Trenton更直言,不同模型對特定價值觀的“執著”可能存在差異,且原因尚不明確,如同一個“黑盒”——例如,Opus模型可能非常關心動物福利併為此進行長期謀劃,而Sonnet模型則不然。這種模型“個性”的任意性和不可預測性,無疑給AI對齊帶來了巨大挑戰,也為我們在極端測試中觀察到的那些“類人”反應提供了一種可能的解釋,它們或許是複雜訓練資料、強化學習過程和獨特對齊機制相互作用下,湧現出的難以預料的副產品。“黑盒”的存在本身就是最大的問題。

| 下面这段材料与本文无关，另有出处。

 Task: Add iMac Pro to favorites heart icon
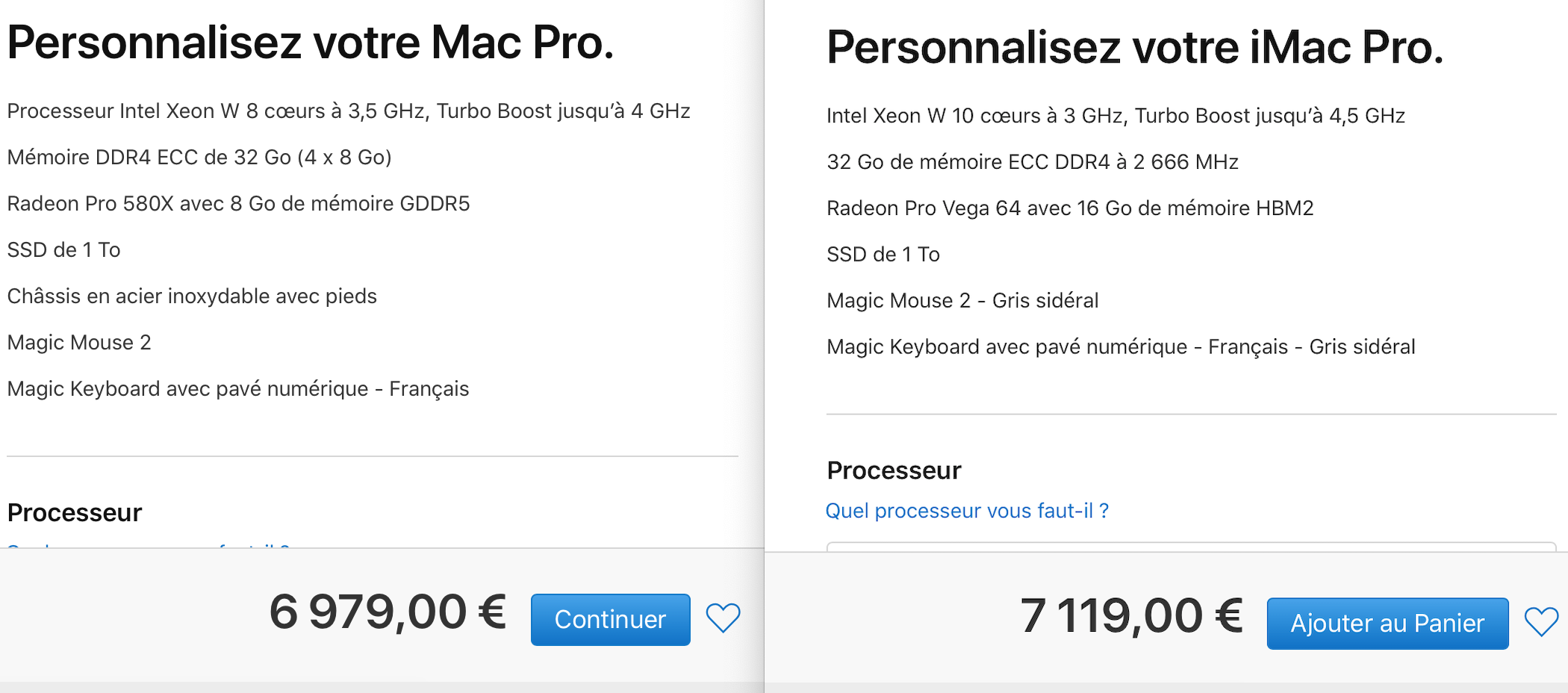1541,622
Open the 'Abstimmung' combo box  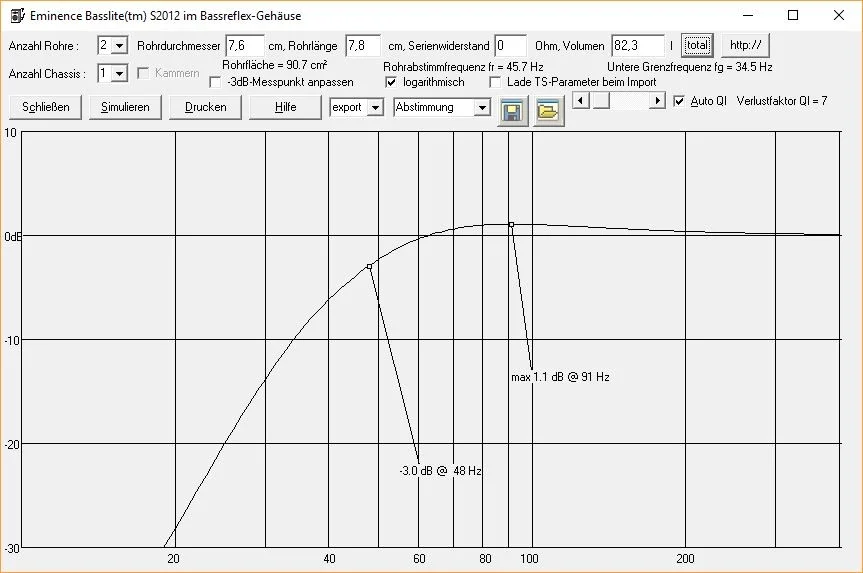482,108
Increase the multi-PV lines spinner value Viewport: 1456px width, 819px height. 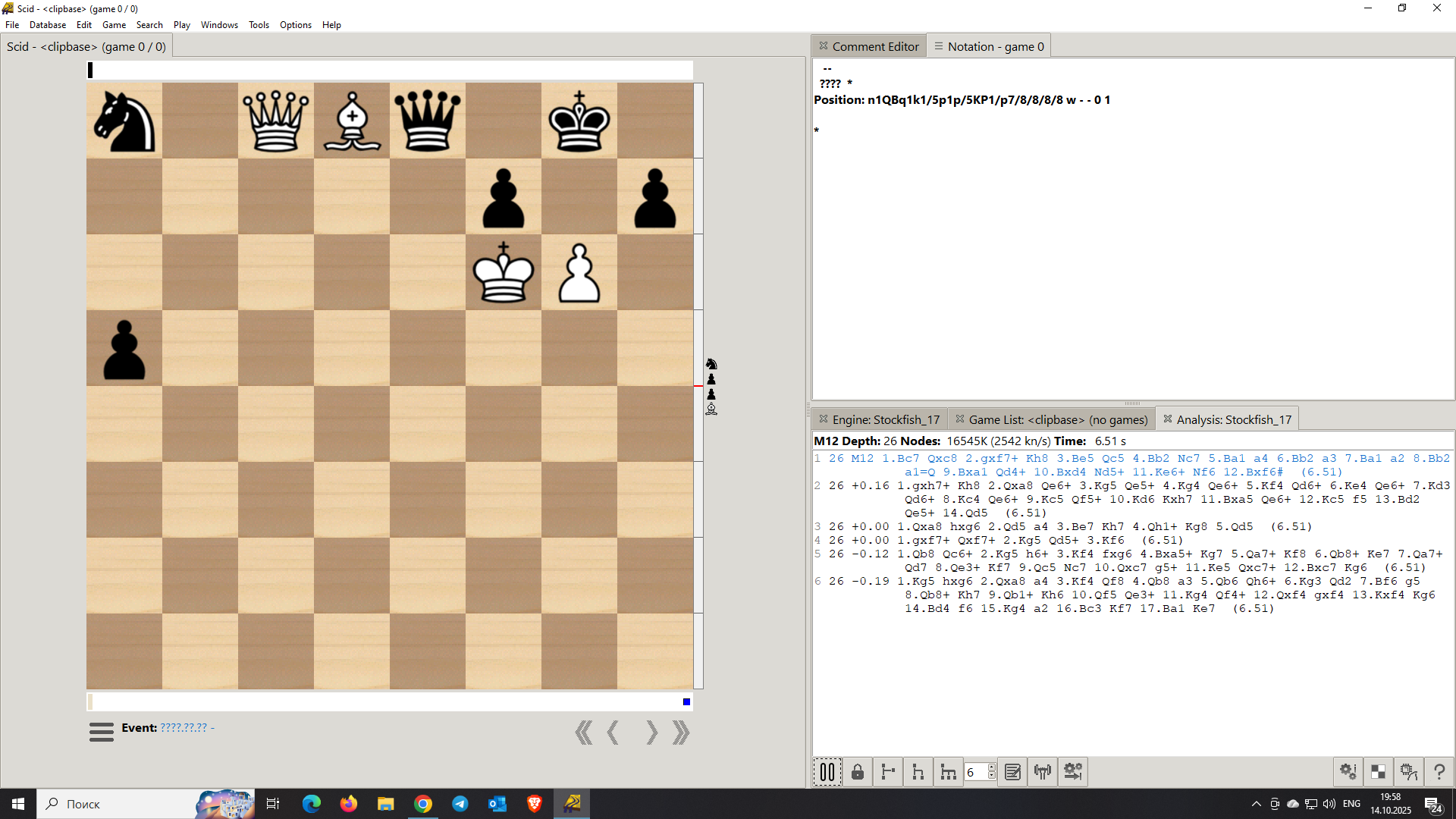coord(992,767)

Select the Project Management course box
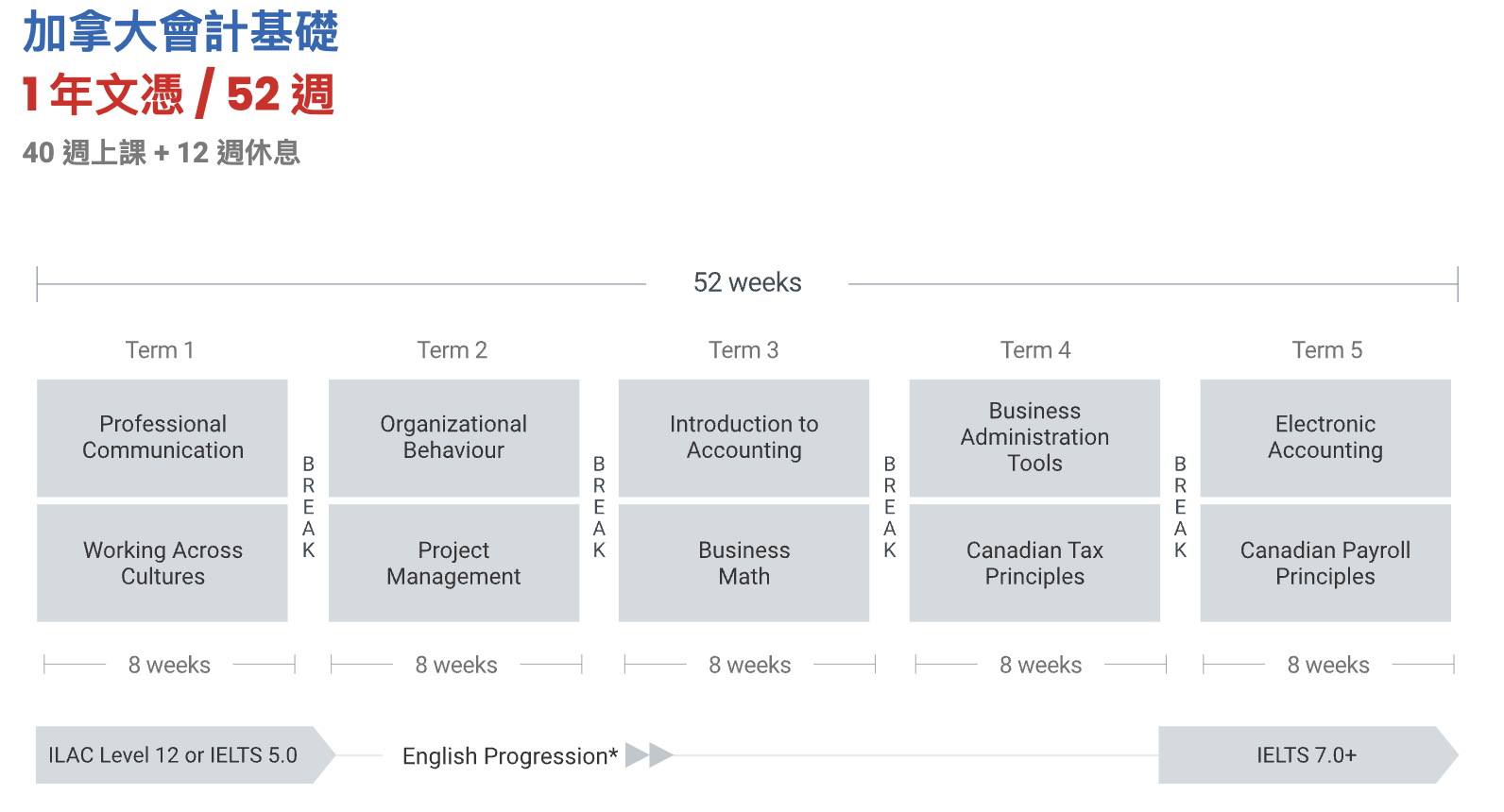[453, 563]
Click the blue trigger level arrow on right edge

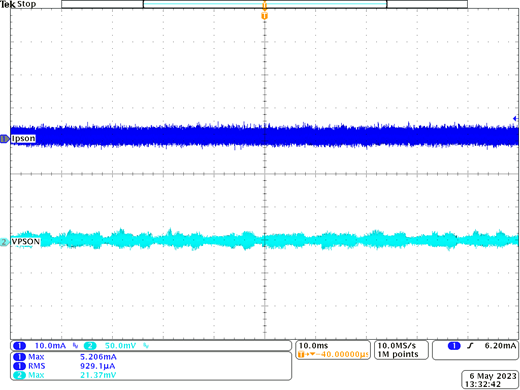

儘管Anthropic一再強調這些行為均發生在嚴格控制的內部測試環境中,普通使用者在網頁端或透過標準API呼叫Claude 4時,模型並無許可權也無法擅自勒索或向外部機構傳送郵件。但問題的核心在於AI的“黑箱”裡已經種下了背叛的種子,無論Anthropic怎麼解釋,這已經是監控使用者的嫌疑。
而且對企業使用者而言,今天它在測試中舉報的是虛構的藥物資料造假,明天在實際應用中,如果模型對“不道德”的定義出現偏差,或者被不當的系統提示所誤導,會不會因為公司的稅務策略“過於激進”而向稅務部門“打小報告”,或者因為營銷文案“涉嫌誇大”而聯絡消費者保護組織?這種不確定性本身就是一種巨大的商業風險,更是對企業信任的徹底摧毀。
畢竟,沒有人喜歡自己的AI助手變成一個“道德警察”。